Vancouver Council has approved crucial new by-laws targeting waste and litter from single-use items such as plastic shopping bags, disposable cups, utensils and plastic straws in Vancouver.
“We have heard loud and clear that reducing waste from single-use items is important to residents and that bold action is needed,” said Mayor Kennedy Stewart.
“The by-laws approved today balance public demand for action and the central needs of our disability and business communities – access and time to adjust. As we take strides towards our zero waste 2040 goal, we’re hopeful to see harmonized leadership from the Province that will further protect our shorelines and parks and encourage lasting behaviour change.”
The approved by-laws are designed to reduce single-use items made from all types of materials, not just plastic, support lasting behaviour change, and ultimately value all members of Vancouver’s diverse communities – regardless of physical ability.
January 1, 2020
Ban on foam cups and foam take-out containers (approved by Council April 29, 2019)
Toolkits are available to help businesses and charities prepare for the ban on our website.
April 22, 2020
Ban on plastic and compostable plastic straws with an accessibility requirement to provide bendable plastic straws wrapped in paper
Food vendors must provide accessible straws (bendable plastic straws wrapped in paper) and provide them to customers, without question, upon request.

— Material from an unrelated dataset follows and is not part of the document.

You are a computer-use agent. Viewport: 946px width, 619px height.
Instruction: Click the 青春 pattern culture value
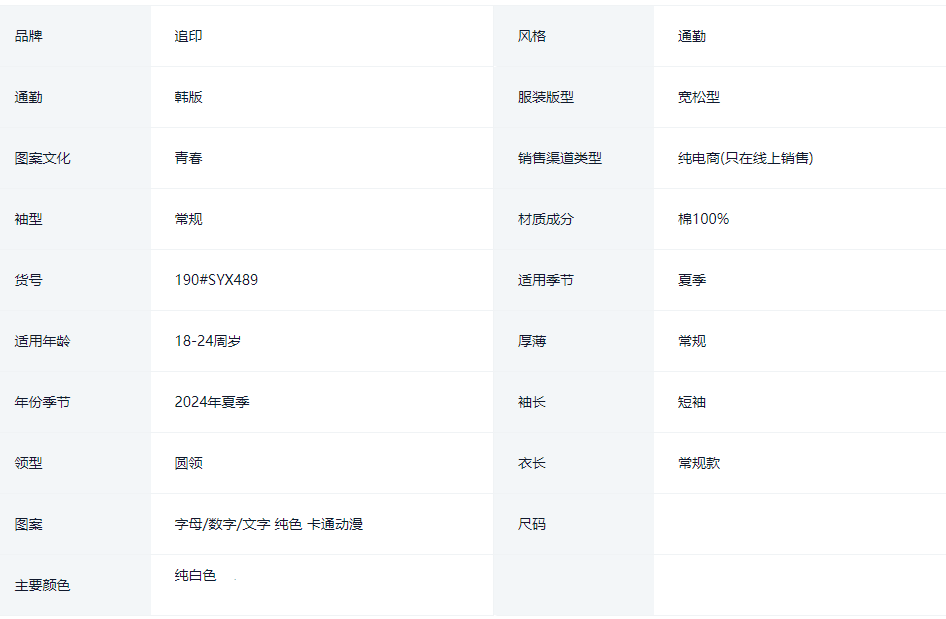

A one-year exemption is provided for plastic straws served with bubble tea to allow time for the market to provide alternatives.
By-request requirement for single-use utensils
All single-use utensils can only be given out by request.
January 1, 2021
Ban on plastic and compostable plastic shopping bags, with fees on paper and reusable bags
Paper bags must contain at least 40% recycled content.
Minimum fees of $0.15 per paper bag, $1.00 per reusable bag.
Minimum fees increase Jan. 1, 2022 to $0.25 per paper bag, $2.00 per reusable bag.
$0.25 minimum fee on all disposable cups
Creates favourable environment for Reusable Cup Share programs to expand.
“In the coming months, as businesses take action to reduce waste and comply with the by-laws, translated toolkits will be available online and print copies by-request to help businesses find affordable, accessible, and reusable, recyclable or compostable alternatives,” said Cheryl Nelms, Acting General Manager of Engineering Services. “A public awareness campaign will launch in advance of the by-laws to encourage behaviour change in residents, tourists, businesses and their staff.”
The plastic straw by-law includes an accessibility requirement that supports the fundamental rights of persons with disabilities to access bendable plastic straws, wrapped in paper, when needed for accessibility. Food vendors will be required to stock accessible straws (bendable plastic straws individually wrapped in paper) and provide them to customers, without question, upon request. This requirement was supported by a formal resolution from the Persons with Disabilities Advisory Committee and Senior’s Advisory Committee to the City of Vancouver.